By JASON COX
Of the Keizertimes
Americans for Prosperity, a conservative nationwide group with an Oregon chapter, will ask city councilors to refer the issue to voters, according to its spokesman.
If not, said Oregon AFP spokesman Matt Evans, the group would work to “collect a sufficient number of signatures to give voters in the city of Keizer the opportunity to weigh in on the idea.
“I think it’s fair to say that AFP is going to attend the next council meeting where this issue is discussed,” Evans said. “We’re going to appeal to the council … If they feel the need for this tax to be implemented, we believe they should refer it directly to the ballot and allow the voices of Keizer voters to be heard on the issues rather than just implementing it.”
The Keizer City Council last week gave themselves the authority to institute a tax on wireless telecommunications companies operating within the city of Keizer. The primary target is cell phone users. Because the wireless telecommunications companies do not pay franchise fees as a wired telephone firm like Qwest does, some city staff argue expenses for 911 and public safety communications are outpacing revenue from the state’s 911 fee fund. This requires general fund monies to be spent on communications services, which City Manager Chris Eppley and some city councilors have argued causes the police department and other general fund-reliant areas to suffer.
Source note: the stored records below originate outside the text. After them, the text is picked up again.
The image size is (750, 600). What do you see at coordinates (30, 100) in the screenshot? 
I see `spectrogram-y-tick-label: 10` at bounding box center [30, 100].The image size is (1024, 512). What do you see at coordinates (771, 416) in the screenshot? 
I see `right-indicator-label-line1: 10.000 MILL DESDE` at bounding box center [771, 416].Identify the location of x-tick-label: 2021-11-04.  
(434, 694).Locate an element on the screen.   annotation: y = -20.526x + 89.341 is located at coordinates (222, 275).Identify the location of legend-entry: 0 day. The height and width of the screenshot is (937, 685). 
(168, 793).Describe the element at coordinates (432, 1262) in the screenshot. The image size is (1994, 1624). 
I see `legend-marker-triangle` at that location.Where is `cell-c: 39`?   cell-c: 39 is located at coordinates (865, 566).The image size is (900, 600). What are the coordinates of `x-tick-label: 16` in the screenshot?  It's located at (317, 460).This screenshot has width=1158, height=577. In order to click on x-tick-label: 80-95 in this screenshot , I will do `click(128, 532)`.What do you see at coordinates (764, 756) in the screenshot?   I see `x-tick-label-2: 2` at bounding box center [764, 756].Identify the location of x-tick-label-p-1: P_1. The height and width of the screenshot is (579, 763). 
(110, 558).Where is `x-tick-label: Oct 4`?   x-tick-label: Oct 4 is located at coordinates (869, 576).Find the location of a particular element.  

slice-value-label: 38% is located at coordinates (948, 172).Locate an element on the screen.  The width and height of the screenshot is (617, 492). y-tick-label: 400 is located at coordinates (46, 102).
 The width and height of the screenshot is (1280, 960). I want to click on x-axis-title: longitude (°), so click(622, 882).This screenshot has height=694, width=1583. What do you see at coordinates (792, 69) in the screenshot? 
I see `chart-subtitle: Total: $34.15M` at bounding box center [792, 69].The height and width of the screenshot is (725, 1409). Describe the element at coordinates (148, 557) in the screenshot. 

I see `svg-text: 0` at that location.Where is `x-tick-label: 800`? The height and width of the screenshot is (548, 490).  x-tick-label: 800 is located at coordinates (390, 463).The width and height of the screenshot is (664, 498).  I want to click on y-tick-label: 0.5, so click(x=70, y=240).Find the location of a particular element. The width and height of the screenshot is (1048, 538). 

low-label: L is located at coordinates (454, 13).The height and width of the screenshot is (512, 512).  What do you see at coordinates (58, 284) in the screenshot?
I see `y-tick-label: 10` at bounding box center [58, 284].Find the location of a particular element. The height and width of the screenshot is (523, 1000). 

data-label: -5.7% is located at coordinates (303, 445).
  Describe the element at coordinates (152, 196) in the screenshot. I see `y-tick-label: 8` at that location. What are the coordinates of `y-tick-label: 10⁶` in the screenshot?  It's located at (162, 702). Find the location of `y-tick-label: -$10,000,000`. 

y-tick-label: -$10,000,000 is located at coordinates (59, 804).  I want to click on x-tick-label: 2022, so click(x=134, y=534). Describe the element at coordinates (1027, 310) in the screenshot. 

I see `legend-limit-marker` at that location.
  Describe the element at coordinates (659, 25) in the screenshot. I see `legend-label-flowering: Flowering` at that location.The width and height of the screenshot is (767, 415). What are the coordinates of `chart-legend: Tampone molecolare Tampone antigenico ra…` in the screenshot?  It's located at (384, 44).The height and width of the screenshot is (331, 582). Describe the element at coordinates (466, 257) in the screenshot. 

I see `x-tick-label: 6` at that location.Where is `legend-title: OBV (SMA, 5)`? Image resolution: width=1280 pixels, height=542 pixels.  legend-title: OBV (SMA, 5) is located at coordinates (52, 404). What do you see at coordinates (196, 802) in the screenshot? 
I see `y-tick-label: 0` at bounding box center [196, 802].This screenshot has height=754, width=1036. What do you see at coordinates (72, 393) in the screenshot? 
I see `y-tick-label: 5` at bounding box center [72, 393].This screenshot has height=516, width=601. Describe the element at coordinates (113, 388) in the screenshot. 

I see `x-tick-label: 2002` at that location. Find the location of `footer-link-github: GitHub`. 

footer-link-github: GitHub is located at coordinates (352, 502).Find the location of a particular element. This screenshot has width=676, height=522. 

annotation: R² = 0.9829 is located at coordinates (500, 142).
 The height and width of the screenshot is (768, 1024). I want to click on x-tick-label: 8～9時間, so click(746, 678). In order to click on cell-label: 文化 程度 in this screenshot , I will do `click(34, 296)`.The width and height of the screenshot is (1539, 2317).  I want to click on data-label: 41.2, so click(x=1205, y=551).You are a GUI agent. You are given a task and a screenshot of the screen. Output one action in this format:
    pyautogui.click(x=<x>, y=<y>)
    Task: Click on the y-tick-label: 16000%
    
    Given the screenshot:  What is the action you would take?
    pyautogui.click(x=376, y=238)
Councilor David McKane was the only vote against the new fees at last week’s council meeting. He questions whether all the money raised by a cell phone fee would go towards public safety, instead of diverting general fund dollars currently spent on police elsewhere.
“It’s kind of like a bait and switch,” McKane said. “That left me really uncomfortable when when I brought it up at the meeting – the city manager’s answer didn’t give me warm and fuzzies.”